The Sequel: Now living in South America, Harry gets involved with a coup when a corrupt CIA agent (John Turturro) realises he can use his knowledge of the events of the first film to force Harry into becoming a patsy.
Essential Scene: Harry blunders into a Presidential palace where he accidentally kills the President.
Essential Dialogue: HARRY - "To be honest, I don't think I want to know what's going on."
A Serious Man
The Original: Jewish physics professor Larry Gobnick (Michael Stuhlbarg) gets a dose of old-time religion when his life unravels a la Job in the Old Testament.
The Sequel: Things get really trippy for Larry when one of his students (Jesse Eisenberg) announces that he's God.
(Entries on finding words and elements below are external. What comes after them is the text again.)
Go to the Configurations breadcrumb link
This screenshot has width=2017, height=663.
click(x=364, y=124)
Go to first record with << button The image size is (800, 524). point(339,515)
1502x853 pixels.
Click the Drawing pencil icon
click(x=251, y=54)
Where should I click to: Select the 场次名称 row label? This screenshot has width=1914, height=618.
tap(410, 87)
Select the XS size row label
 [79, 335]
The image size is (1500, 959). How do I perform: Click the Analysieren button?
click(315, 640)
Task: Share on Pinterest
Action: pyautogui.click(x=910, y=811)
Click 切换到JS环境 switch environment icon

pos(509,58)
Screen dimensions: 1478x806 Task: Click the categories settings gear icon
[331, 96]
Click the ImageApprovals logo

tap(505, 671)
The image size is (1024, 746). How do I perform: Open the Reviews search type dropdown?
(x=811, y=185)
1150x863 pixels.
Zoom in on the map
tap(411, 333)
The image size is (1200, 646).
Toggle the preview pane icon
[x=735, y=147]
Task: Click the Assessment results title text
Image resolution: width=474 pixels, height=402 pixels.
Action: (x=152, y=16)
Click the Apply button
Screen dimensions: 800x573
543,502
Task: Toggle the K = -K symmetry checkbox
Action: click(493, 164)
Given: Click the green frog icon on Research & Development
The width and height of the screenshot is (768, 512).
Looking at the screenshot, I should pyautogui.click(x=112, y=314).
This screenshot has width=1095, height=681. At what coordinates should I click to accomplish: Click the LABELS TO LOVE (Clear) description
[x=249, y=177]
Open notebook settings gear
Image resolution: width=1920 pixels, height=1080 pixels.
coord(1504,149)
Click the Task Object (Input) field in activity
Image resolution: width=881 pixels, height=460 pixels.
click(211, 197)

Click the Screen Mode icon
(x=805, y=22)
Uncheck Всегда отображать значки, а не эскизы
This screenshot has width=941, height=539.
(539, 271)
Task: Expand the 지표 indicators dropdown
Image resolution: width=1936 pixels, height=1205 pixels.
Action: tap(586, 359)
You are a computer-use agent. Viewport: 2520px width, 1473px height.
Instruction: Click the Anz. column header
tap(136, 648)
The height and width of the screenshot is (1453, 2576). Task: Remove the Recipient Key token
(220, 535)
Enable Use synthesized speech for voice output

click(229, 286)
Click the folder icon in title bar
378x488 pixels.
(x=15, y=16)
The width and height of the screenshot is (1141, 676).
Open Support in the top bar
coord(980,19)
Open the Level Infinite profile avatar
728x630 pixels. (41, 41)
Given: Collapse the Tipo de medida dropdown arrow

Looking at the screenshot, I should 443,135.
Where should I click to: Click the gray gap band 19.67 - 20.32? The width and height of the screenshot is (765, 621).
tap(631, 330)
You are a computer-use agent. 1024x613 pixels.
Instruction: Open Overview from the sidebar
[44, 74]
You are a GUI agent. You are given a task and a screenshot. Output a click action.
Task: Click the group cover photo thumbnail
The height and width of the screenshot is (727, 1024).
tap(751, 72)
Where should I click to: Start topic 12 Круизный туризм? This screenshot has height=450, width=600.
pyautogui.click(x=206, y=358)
Or, he could be a pothead.
Essential Scene: Larry is hauled before the university head (John Turturro) to explain why he's begun teaching his class free love.
Essential Dialogue: LARRY - "I have always had faith in atoms and particles. It's only recently that I've begun to smoke them."
True Grit
The Original: Second film version of the Charles Portis Western novel about teenage girl Mattie Ross (Hailee Steinfeld), who hires one-eyed mercenary Rooster Cogburn (Jeff Bridges) to track down the man who killed her father
The Sequel: This one's easy, given that the first, John-Wayne starring True Grit had its own sequel, Rooster Cogburn , in which the character teams up with spinster Eula Goodnight (Katherine Hepburn originally; here, Tilda Swinton).
Essential Scene: Rooster sees things from the other side when Eula rescues him from certain death.
Essential Dialogue: ROOSTER - "Dammit, Ma'am, if you don't try a gentleman's preference for chivalry."